Children have a different sort of awareness of a Herefornow. To them, it is a museum, a treasure house of imagination. Trancelike, they put oddments together in unlikely combinations and leave them posed in the driveway. Then they wander off forgetfully. Trancelike, adults with puzzled expressions manhandle the objects safely back to the nearest Herefornow.

The Herefornow begets numbness. An otherwise normal adult can stand in a Herefornow holding a broken toy or musty book and lose all contact with the external world. Commitments are forgotten. A cardboard box is kicked absently. A cookie tin is shaken. The thought registers that one should, "get rid of all this stuff." I suspect that many people who go missing have simply forgotten themselves in a Herefornow.
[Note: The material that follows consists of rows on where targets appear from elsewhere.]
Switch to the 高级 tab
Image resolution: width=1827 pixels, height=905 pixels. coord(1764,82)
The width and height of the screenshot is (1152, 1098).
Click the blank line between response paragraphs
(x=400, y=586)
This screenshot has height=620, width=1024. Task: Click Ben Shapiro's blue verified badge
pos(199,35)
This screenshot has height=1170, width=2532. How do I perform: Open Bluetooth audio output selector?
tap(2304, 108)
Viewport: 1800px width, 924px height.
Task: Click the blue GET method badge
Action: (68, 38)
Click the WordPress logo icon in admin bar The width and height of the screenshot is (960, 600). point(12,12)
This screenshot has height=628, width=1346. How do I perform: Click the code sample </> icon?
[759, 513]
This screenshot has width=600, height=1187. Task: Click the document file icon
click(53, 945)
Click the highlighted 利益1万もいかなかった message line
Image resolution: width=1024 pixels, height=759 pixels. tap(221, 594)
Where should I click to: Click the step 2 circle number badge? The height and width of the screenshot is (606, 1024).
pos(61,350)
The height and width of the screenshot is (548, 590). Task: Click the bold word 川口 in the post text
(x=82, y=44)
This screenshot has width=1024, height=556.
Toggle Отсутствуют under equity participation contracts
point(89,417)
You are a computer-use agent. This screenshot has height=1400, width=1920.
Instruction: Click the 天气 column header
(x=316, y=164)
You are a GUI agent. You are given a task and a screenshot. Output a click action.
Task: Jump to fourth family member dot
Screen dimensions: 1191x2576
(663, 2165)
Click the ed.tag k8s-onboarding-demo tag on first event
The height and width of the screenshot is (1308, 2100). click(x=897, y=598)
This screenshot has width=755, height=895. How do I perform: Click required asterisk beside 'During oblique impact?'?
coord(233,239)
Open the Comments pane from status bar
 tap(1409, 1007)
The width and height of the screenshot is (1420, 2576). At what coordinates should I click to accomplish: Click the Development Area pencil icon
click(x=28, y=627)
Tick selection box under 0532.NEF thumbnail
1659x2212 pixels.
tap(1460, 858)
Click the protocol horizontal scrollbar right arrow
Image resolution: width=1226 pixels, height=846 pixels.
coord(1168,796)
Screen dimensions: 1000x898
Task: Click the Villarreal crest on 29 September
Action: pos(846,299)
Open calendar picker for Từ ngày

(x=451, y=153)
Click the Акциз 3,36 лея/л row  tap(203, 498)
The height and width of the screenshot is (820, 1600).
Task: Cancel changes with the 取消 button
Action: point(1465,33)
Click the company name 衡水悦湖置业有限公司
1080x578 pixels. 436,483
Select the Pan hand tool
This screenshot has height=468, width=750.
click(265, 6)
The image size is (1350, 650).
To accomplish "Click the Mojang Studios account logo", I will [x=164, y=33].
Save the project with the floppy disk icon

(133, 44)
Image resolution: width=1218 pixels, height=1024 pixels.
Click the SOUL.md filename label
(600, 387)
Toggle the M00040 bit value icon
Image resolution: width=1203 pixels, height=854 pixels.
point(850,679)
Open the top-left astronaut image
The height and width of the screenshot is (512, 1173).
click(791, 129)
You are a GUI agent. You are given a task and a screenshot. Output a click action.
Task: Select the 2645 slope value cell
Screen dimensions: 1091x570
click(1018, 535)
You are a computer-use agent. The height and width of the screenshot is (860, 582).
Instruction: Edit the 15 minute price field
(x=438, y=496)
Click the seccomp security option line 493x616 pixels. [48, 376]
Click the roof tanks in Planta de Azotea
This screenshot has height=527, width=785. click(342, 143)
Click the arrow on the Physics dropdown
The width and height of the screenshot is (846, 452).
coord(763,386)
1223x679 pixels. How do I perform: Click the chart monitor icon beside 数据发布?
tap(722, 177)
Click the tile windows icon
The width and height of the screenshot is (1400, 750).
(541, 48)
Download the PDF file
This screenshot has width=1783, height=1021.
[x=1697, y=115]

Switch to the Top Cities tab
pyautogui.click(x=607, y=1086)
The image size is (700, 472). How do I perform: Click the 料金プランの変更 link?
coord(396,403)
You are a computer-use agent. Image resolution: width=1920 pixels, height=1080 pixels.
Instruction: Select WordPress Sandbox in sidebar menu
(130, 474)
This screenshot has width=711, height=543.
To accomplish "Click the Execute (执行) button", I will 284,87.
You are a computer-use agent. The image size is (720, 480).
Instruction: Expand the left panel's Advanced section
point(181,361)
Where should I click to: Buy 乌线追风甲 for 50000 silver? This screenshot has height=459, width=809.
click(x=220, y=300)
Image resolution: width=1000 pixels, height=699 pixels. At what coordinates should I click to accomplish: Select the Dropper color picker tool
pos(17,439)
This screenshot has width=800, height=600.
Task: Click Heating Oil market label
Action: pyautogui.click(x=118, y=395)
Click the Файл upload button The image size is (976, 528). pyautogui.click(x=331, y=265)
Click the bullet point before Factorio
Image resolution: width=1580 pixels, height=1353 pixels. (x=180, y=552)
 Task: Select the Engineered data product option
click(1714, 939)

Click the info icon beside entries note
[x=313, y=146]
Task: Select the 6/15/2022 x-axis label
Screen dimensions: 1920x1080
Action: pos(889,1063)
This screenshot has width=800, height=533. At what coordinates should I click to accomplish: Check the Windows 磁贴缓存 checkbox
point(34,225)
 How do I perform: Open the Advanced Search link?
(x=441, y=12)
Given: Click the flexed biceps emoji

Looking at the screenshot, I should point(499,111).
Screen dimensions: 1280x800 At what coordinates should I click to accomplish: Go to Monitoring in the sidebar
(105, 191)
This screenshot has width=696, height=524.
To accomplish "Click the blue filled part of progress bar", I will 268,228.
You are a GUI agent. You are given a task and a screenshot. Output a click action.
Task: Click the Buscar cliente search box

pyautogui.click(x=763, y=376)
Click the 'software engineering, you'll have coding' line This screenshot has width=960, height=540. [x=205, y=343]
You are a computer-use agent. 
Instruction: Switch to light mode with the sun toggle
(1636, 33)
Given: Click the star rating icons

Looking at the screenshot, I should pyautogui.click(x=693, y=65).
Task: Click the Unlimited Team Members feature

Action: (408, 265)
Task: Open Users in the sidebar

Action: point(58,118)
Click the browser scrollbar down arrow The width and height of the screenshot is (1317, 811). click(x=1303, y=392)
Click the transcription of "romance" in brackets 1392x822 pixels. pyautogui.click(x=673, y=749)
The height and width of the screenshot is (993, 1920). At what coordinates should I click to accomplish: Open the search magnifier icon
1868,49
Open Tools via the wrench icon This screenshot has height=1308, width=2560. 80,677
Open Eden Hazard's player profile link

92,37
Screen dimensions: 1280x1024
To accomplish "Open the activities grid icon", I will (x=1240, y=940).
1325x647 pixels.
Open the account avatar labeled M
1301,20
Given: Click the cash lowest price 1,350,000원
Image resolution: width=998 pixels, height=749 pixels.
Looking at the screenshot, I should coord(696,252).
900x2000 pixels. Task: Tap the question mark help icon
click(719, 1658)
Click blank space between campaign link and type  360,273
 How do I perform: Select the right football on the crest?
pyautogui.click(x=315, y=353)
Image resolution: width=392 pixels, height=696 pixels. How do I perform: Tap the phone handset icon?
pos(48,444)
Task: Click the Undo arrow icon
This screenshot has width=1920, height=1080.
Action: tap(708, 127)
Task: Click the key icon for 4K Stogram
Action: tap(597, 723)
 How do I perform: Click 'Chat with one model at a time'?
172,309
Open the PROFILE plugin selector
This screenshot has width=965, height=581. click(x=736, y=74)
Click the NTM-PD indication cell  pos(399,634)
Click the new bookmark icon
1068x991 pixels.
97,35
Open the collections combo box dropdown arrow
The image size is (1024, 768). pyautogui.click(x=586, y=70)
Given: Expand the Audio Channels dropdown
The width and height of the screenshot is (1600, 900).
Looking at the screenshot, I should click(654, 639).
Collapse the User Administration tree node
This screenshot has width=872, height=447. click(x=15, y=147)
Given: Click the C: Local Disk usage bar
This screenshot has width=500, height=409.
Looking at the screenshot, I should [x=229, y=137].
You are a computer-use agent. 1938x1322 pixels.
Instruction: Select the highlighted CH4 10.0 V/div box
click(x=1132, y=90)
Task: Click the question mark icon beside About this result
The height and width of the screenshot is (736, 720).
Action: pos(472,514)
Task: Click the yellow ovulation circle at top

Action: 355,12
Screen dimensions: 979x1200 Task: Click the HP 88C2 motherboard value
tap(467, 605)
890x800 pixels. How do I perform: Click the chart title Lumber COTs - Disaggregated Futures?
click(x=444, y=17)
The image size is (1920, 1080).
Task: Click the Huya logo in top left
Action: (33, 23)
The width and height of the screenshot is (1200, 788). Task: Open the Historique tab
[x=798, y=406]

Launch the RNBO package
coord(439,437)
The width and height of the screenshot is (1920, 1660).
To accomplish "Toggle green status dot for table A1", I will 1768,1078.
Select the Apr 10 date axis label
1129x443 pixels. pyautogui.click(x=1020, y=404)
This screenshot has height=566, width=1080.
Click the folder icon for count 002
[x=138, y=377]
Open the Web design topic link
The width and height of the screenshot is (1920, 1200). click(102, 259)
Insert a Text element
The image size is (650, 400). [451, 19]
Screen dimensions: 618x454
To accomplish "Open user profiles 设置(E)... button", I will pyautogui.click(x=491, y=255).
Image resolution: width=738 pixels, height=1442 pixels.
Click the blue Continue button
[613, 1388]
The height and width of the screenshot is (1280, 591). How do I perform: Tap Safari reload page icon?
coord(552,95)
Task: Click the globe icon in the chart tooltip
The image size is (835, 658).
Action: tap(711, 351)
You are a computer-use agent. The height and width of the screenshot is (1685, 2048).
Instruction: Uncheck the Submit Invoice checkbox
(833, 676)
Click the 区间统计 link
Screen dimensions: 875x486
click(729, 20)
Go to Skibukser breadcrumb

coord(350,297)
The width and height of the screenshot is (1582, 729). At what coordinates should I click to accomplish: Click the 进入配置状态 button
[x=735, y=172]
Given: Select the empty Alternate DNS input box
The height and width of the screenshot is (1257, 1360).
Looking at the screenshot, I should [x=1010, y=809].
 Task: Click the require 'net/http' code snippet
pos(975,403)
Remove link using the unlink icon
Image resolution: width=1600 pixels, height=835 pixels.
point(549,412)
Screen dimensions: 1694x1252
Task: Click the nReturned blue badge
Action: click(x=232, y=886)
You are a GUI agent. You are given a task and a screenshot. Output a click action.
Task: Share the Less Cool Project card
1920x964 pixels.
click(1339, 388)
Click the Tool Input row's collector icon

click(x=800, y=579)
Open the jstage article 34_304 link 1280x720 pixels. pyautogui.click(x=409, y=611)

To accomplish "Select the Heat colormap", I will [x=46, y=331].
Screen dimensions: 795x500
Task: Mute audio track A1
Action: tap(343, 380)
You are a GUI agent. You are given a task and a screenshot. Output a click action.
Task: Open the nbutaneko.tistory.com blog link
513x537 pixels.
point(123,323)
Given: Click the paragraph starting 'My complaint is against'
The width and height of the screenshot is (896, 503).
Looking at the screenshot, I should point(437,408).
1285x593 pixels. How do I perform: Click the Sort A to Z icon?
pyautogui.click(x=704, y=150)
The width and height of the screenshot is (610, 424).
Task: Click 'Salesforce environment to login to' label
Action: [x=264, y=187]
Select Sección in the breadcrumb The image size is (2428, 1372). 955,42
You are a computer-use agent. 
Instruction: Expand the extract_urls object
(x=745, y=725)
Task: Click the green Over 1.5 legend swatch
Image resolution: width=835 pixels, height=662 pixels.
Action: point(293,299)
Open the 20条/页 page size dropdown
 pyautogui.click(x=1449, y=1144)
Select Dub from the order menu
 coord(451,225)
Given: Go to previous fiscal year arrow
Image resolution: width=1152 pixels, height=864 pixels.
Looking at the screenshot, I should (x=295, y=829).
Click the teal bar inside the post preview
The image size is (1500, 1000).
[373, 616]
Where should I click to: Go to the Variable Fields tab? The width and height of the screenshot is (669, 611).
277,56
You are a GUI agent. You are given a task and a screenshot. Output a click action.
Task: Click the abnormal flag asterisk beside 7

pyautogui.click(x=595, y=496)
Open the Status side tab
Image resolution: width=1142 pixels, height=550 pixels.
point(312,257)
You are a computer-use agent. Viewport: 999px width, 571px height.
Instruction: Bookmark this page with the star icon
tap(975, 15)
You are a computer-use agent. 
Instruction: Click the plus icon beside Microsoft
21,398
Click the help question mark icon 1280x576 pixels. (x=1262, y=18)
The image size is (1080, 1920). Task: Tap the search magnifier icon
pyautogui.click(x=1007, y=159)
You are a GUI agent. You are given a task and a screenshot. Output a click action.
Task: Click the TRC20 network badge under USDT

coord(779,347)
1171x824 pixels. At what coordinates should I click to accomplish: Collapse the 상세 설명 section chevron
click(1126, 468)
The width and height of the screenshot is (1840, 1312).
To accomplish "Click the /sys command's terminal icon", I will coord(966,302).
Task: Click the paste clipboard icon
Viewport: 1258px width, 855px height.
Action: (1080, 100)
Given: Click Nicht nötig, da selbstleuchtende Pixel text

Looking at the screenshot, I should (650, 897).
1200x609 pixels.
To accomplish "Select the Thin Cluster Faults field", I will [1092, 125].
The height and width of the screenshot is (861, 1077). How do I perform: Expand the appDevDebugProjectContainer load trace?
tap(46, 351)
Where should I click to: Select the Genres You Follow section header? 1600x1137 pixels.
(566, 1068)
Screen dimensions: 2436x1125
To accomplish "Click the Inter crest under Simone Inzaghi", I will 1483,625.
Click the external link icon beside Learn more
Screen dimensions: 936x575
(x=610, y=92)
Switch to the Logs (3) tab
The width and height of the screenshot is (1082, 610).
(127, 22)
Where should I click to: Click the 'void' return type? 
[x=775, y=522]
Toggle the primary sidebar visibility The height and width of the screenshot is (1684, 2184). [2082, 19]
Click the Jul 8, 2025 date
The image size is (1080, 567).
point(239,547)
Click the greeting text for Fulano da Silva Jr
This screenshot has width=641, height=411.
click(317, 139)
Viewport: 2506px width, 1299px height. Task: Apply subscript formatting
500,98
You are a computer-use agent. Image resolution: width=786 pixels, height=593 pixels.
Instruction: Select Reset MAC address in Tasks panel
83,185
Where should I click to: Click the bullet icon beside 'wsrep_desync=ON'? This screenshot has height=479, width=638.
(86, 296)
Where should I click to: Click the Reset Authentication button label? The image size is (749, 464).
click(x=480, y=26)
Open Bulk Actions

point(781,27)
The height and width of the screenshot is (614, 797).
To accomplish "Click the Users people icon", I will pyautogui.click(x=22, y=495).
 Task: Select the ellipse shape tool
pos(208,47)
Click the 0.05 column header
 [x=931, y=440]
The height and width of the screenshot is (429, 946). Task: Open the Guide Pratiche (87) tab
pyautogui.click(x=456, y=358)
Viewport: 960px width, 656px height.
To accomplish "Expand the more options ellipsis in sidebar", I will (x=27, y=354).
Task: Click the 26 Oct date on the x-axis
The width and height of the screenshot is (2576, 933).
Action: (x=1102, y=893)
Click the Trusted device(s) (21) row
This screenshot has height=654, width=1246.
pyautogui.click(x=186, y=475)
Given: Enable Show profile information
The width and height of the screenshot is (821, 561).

If asked what is in the back of the garage, we would likely say, "Oh. Just stuff, I guess." We would look at the floor for a moment as the numbness threatened to absorb us. Then we would shake our head and rally. We would likely suggest having a cup of coffee; an antidote. Our communicant would agree, having no wish to be disagreeable.

Nature seeks to defeat a vacuum. Create one and air and moisture will seek to penetrate its boundaries. Nature recycles itself; leaves fall and decompose. Old bones go to dust. But human endeavor creates detritus that has properties not bound to the laws of nature. The Herefornow seeks to displace normal space and time. It would, of its own accord, absorb everything, and us as well.

Why, I wonder, was it given to me to have that moment of transcendent realization? Is it a warning? It is as though I could suddenly see around corners or walk between atoms. The stuff of reality altered for me forever as I found myself able to comprehend the Herefornow. Do you see it too, or is it just me?

I asked Ned this morning what he wanted to do with all the stuff we took out of his truck bed. He looked at me without expression. He asked, "What stuff?" I tried to describe it, but I could only remember the grease on my hands.